Records supplied:

══════════

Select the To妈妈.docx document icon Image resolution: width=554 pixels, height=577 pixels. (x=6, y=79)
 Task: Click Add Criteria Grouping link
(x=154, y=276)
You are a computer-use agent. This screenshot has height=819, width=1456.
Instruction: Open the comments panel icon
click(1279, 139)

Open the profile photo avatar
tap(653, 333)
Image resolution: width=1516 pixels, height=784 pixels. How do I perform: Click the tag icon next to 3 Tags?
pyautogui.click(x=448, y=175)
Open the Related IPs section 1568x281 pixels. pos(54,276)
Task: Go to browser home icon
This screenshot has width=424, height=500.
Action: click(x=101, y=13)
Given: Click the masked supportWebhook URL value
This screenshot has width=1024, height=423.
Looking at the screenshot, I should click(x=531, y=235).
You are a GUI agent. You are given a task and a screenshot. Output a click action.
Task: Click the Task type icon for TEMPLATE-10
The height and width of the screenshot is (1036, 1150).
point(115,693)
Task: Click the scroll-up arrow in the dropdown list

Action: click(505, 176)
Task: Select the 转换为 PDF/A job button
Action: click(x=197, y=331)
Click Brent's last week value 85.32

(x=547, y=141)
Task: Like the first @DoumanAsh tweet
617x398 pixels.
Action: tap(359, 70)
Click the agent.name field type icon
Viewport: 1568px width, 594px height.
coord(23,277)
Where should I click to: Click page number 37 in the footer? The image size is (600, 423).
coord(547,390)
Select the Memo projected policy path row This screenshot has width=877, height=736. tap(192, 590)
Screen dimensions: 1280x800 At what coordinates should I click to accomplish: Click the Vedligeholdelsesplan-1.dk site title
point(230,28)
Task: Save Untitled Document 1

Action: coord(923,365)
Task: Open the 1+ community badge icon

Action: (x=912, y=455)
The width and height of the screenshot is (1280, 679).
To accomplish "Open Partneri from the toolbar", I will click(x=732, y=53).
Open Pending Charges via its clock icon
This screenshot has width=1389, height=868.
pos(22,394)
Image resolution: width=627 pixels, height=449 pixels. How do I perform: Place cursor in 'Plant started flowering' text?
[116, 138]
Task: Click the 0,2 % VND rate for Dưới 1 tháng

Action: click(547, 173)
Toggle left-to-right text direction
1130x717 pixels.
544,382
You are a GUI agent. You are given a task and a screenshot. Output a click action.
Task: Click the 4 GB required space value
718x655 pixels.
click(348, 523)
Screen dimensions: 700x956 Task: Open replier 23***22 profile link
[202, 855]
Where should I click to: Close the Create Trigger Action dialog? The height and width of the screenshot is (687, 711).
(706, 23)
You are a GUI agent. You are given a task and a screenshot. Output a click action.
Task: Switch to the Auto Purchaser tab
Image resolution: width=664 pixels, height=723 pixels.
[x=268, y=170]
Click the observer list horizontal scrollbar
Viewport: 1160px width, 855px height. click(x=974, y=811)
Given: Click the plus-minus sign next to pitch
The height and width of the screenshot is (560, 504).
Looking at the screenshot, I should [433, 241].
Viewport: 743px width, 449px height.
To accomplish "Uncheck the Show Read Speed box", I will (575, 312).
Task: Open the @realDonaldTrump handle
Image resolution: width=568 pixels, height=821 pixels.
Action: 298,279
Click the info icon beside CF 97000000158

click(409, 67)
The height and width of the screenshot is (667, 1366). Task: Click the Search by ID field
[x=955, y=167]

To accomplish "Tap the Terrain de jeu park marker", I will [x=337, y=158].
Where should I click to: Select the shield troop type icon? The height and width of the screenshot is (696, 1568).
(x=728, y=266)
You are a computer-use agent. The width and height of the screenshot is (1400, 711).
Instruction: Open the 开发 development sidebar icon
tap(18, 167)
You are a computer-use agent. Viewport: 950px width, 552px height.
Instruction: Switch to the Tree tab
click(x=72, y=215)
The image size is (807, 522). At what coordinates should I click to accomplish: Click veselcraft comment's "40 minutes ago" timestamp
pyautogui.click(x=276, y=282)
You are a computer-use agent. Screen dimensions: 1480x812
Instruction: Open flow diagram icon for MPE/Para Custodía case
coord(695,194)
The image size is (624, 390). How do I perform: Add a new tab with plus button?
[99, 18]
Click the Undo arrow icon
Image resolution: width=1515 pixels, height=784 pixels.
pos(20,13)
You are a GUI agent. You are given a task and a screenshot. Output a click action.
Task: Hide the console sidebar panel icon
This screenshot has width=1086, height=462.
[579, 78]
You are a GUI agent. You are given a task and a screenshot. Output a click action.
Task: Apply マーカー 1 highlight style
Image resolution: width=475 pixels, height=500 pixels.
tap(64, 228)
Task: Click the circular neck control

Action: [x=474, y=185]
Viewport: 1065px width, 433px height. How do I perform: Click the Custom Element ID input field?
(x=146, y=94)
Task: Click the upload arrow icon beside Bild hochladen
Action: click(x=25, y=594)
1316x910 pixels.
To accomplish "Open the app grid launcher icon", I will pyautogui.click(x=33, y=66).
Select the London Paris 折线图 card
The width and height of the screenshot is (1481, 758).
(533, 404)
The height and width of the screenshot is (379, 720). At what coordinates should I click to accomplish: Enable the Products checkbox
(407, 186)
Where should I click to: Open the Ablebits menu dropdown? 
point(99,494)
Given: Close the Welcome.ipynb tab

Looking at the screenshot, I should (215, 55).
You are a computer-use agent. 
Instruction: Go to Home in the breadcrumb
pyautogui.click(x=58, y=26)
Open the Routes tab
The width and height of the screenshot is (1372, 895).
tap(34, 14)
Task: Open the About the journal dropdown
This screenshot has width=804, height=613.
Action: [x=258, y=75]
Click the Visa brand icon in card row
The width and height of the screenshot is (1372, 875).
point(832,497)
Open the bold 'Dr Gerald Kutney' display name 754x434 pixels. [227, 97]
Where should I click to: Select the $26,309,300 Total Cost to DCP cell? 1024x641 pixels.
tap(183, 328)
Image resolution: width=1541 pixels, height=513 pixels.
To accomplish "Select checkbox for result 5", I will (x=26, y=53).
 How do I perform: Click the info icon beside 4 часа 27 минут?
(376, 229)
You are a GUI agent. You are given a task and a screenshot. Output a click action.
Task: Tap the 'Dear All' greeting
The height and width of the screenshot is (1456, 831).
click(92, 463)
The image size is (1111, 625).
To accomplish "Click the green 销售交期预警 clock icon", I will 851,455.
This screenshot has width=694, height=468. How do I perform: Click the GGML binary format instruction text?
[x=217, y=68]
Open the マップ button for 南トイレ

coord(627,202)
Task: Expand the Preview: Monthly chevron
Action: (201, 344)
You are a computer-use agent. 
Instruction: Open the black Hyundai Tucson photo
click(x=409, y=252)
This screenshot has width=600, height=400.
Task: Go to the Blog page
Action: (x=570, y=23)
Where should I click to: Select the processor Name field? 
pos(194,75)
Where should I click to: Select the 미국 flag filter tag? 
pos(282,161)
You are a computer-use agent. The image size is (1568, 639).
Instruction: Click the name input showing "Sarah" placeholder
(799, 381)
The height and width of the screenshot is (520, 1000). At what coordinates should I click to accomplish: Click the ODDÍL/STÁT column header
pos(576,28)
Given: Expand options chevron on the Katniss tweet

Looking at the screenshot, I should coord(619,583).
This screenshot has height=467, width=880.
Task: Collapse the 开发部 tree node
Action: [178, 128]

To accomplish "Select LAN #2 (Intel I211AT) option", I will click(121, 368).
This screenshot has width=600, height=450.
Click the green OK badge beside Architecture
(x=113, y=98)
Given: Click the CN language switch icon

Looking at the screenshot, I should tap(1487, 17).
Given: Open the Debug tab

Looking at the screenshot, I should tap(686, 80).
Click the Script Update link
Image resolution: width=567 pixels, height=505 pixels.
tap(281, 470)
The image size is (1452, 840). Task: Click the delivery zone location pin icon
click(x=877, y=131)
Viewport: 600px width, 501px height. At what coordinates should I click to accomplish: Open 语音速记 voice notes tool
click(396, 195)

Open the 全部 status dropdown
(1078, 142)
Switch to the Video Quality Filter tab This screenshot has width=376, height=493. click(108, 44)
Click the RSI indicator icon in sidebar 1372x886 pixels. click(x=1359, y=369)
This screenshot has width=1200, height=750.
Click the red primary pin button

══════════

Problem: Using the material above, report each line where "card" occurs.

Completed exercise:
Select the London Paris 折线图 card
Click the Visa brand icon in card row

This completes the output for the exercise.